New signs at Top Withens celebrate history of iconic Brontë location
New signs have been installed at the ruins of the famous Top Withens farmhouse near Haworth, West Yorkshire, that blend more sympathetically into their famous Brontë country setting.
Located in the wild landscape that inspired Emily Brontë’s Wuthering Heights, the two new ‘heritage’ style signs have replaced old signs that sparked criticisms from councillors and passers-by for being too bright and spoiling the scenery.
Both of the new signs, situated next to the footpath, impart interesting historical information about the Top Withens farmhouse and its links to the Brontë sisters.
They have been designed by the Brontë Society and Yorkshire Water to be less obtrusive and more sensitive to the rural area. They also help mark the two hundred year bicentenaries of the births of Charlotte, Branwell, Emily and Anne Brontë.
Criticism of the three old signs, which have now all been removed, were that they were too bright and located too close to the famous Top Withens farmhouse ruin, which was spoiling people's photographs.
As a result, the new signs feature softer colours that blend into the rugged moorland and are positioned on waist height tilted wooden plinths.

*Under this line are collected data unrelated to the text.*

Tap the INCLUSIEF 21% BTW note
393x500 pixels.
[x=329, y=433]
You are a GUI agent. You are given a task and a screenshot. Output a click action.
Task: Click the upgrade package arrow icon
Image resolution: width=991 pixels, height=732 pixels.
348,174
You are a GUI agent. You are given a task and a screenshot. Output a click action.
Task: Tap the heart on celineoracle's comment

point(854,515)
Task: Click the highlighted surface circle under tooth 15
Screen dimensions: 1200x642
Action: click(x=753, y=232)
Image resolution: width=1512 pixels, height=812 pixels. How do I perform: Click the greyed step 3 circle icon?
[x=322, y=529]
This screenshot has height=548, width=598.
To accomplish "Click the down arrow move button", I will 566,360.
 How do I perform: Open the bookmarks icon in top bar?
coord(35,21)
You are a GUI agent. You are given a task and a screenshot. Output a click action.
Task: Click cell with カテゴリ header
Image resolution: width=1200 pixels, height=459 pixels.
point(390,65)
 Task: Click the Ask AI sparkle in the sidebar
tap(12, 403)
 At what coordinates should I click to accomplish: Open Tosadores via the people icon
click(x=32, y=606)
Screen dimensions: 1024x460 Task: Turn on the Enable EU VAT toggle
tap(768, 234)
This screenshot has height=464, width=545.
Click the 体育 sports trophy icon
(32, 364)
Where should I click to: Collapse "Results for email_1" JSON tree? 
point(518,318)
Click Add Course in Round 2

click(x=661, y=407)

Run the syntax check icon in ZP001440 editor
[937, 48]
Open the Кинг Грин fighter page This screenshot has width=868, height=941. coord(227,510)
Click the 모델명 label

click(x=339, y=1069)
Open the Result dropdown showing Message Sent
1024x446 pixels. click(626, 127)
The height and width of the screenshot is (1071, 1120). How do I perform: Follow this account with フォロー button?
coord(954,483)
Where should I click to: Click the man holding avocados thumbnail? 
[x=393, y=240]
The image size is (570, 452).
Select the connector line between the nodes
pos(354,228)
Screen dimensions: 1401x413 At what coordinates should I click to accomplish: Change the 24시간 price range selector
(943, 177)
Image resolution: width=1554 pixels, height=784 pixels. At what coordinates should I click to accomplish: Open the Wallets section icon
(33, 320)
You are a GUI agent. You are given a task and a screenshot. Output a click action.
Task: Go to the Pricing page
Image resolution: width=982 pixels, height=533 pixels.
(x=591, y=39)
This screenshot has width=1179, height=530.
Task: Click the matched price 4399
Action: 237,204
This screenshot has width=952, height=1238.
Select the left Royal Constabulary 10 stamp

A Yorkshire Water spokesperson said: "We hope people find these new signs useful and interesting. Working closely with the Brontë Society we have carefully thought about a design that is more sympathetic to the landscape and the wooden plinths helps achieve this look. The historical information in them is also more engaging, but retains the safety message we originally wanted to communicate.”
A spokesperson for the Brontë Society said: “Although the association of Top Withens with Emily Brontë’s Wuthering Heights is a loose one, the site continues to hold a special significance for Brontë fans across the world.
The Brontë Society is grateful to Yorkshire Water for providing the opportunity to work in partnership on signage more in keeping with this inspirational landscape.”